Pubblichiamo una risposta del segretario Pizzati ad un articolo critico del percorso di Indipendenza Veneta pubblicato sulla rivista cinese Global Times.
I was pleased to read a recent article on the Global Times that described the push for Venetian independence supported by thousands of people rallying in Venice. The article did a good job at describing memories of the Most Serene Republic of Venice that for centuries traded with the East, a Venetian Republic well known in China thanks to its most famous ambassador, Marco Polo. The article was not accurate when describing the political movement Indipendenza Veneta as a branch of the Northern League, the oldest political party present in Rome’s parliament. Most members of Indipendenza Veneta are young people, or generally persons who never were involved in politics, but that recently felt a duty to participate in the political process because of the drastic economic and political situation in the region of Veneto and its capital, Venice.
The reason I feel compelled to write in reply is the fact that I am called into question on not telling my supporters about the costs, political and economic, of running a new Venetian Republic. I think this is an excellent question, which is actually asked very often by newcomers that take the option of independence very seriously and not merely as a mean to protest a dire economic situation.
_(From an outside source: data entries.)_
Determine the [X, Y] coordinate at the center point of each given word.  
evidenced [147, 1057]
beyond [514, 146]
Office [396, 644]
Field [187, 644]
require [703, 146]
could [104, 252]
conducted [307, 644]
The fact is that a new Venetian Republic will have a population of 6-7 million people, which is not small at all for European standards. In fact, two thirds of countries in the European Union have a population between 5 and 10 million people. Denmark has 5 million people, Finland has 5 million people, Ireland has 5 million people, Norway has 5 million people, Slovakia has 5 million people. Nearby Slovenia has only 2 million people, and nearby Austria and Switzerland have 8 million people each. Most European countries have 10 million people: Belgium, Bulgaria, Czech Republic, Greece, Hungary, Portugal, Sweden. It is clear that a Venetian Republic would not be a small country, but it would have a proper size as a member of the European Union.
In fact, it is the presence of the European Union, a common area of free movement of labor, capital and goods, that lets small countries flourish even more than big nation states like Italy, Spain and the UK, who perhaps had a size advantage during the belligerent and colonizing 19th century. In a global economy political boundaries become less important, especially for the very integrated European Union, because for a firm the world is its economic boundary, no matter if your business is in little Slovenia or in big Italy, in little Denmark or in big Germany.
What makes a difference is that being part of the European Union has its economies of scale, making the political costs much lower for smaller countries. You get the benefits of a big community with a common currency, a common defense system, a common diplomacy, which are public services that would otherwise be more costly to run independently. At the same time though, you get a more efficient public service in a small country because citizens have a closer control on the political decision making.
This concept of a relationship between the emergence of new countries in a globalizing economy has long been observed and studied. Twelve years ago Alberto Alesina et al. gave an econometric backing to this theory in an academic paper published in the American Economic Review titled “Economic Integration and Political Disintegration”. This seminal research study then became a very influential book: “The Size of Nations” MIT Press, 2003. In essence, the creative destruction that is true for obsolete firms can also be applied to countries like Italy that are unable to reform themselves and are therefore impoverishing their citizens. Political boundaries are not eternal; they are set by people and may change due to a changing world.